WHAT YOU WILL DO:
Exactly reproduce the lines of the listing below from the one containing "Where should I" through the one containing "The image size is (1200, 392).". Skip the images.

TASK MATERIAL:
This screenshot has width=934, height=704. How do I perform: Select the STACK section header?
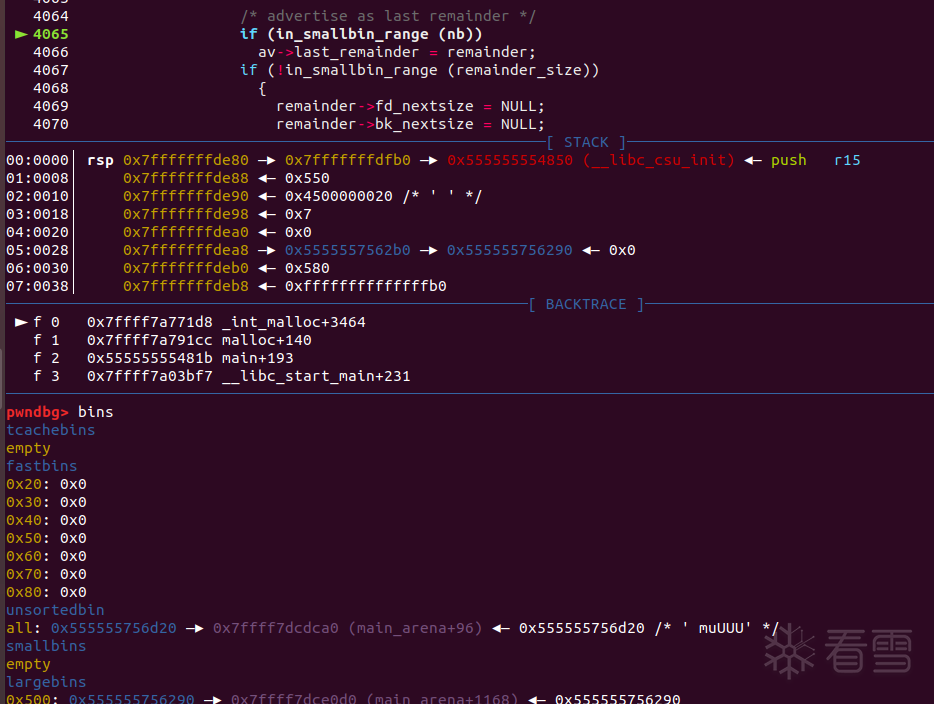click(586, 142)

==

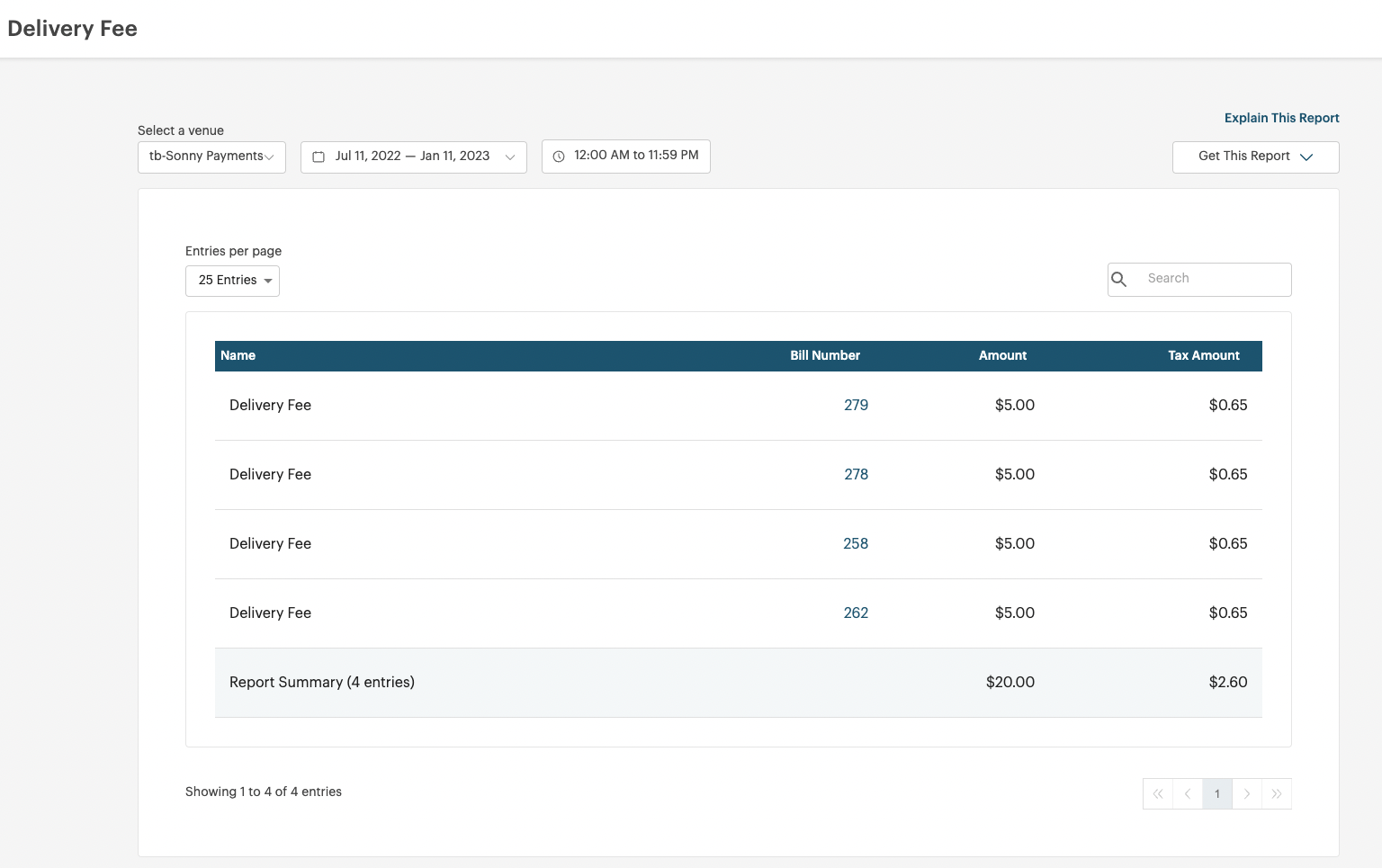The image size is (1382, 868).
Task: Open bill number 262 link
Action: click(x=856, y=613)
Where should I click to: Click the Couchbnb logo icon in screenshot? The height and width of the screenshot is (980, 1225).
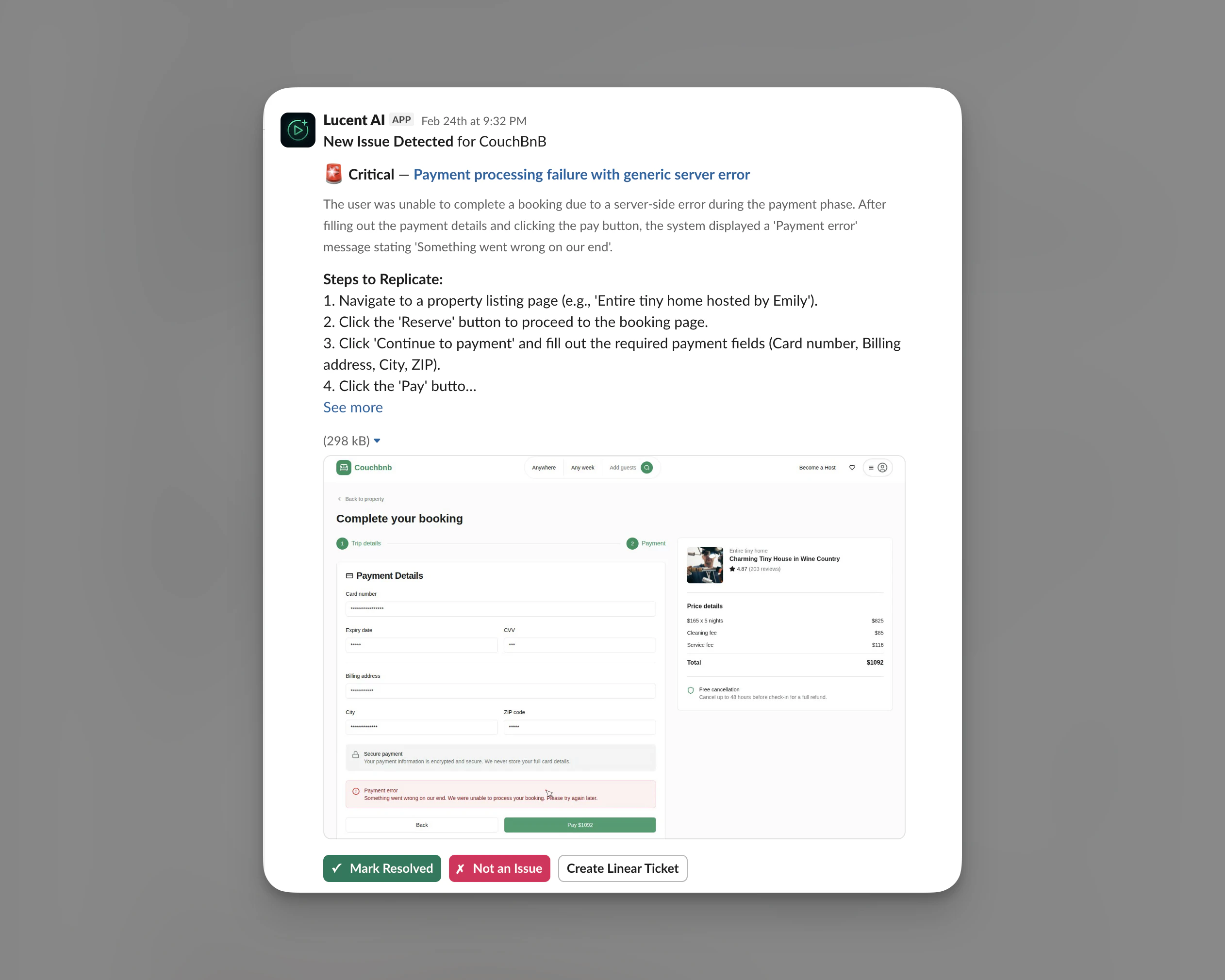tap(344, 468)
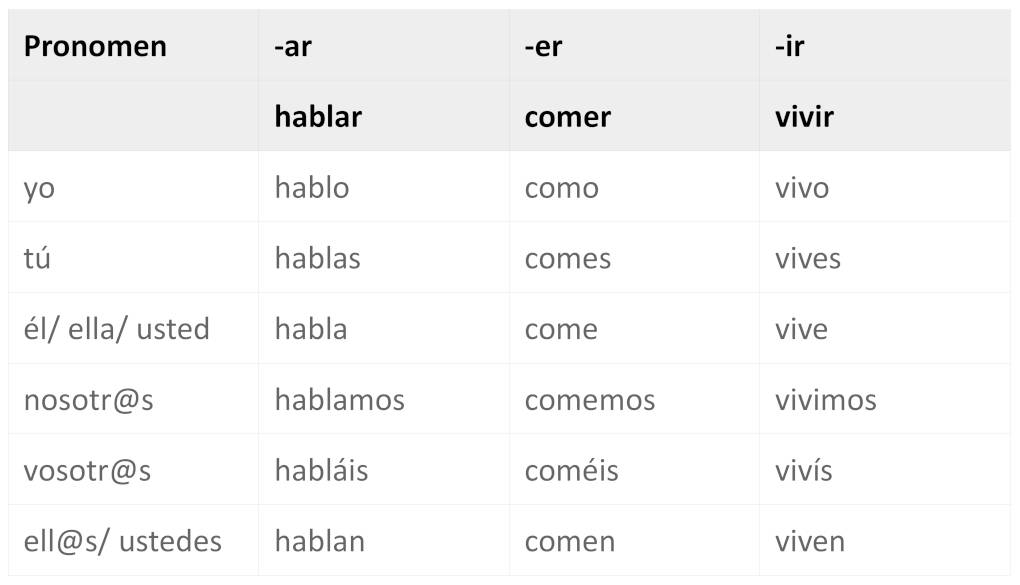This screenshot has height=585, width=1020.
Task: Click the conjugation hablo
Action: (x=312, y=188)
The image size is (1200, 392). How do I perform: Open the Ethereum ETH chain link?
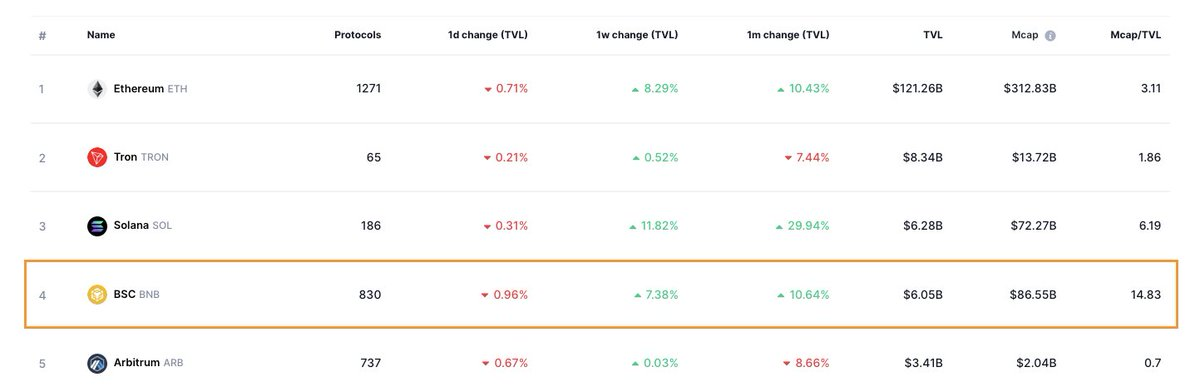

OUTPUT FOR THIS EXERCISE:
Where should I click to: Click the Couchbnb logo icon in screenshot? The height and width of the screenshot is (980, 1225).
tap(344, 468)
This screenshot has height=585, width=1020.
Task: Click the conjugation hablo
Action: (x=312, y=188)
The image size is (1200, 392). How do I perform: Open the Ethereum ETH chain link?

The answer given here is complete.